I'd never touched alcohol—Metania's spirals were warning enough.
"It's never too early to start drinking," he said mildly. Another snap, and a plated meal arrived: seared meat, vegetables set like a diagram. "If you don't want to, that is fine." He tilted the tumbler at his mask as if throwing it at himself. The liquid vanished on contact.
"How does your face… work?" I asked.
He set the glass on the table and folded his hands beneath his chin. "Not a strange question, when you see a Condemned eat or drink." He stripped the wax, uncorked the bottle, and poured. "I don't know how it works. I only know that it does. Everything but the physical sensation of opening a mouth—metal on teeth, glass on lips—functions." He threw the drink again. And again. Twelve, before I stopped counting.

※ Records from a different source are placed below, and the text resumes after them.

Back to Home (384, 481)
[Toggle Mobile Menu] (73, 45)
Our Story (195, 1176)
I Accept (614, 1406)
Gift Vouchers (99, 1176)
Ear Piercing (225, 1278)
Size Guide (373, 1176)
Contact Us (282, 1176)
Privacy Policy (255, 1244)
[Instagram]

I picked up the fork and started to eat.
"You… should try some of this Maker's Mark," he slurred gently, twirling the bottle like a bored child. "It comes from your world, this bottle. It is my favorite liquor of all."
I shook my head and kept eating. The food was real—heat, salt, the char at the edge of the cut. I tried not to think about how the bar wasn't.
But his persistence sparked my curiosity about how it tasted—the liquor.
"Hand me the bottle, Keeper. I'll try some."
"Better yet, I'll pour," he said, suddenly excited, tipping the bottle to fill my glass.
I lifted it in a small toast and set the rim to my lips.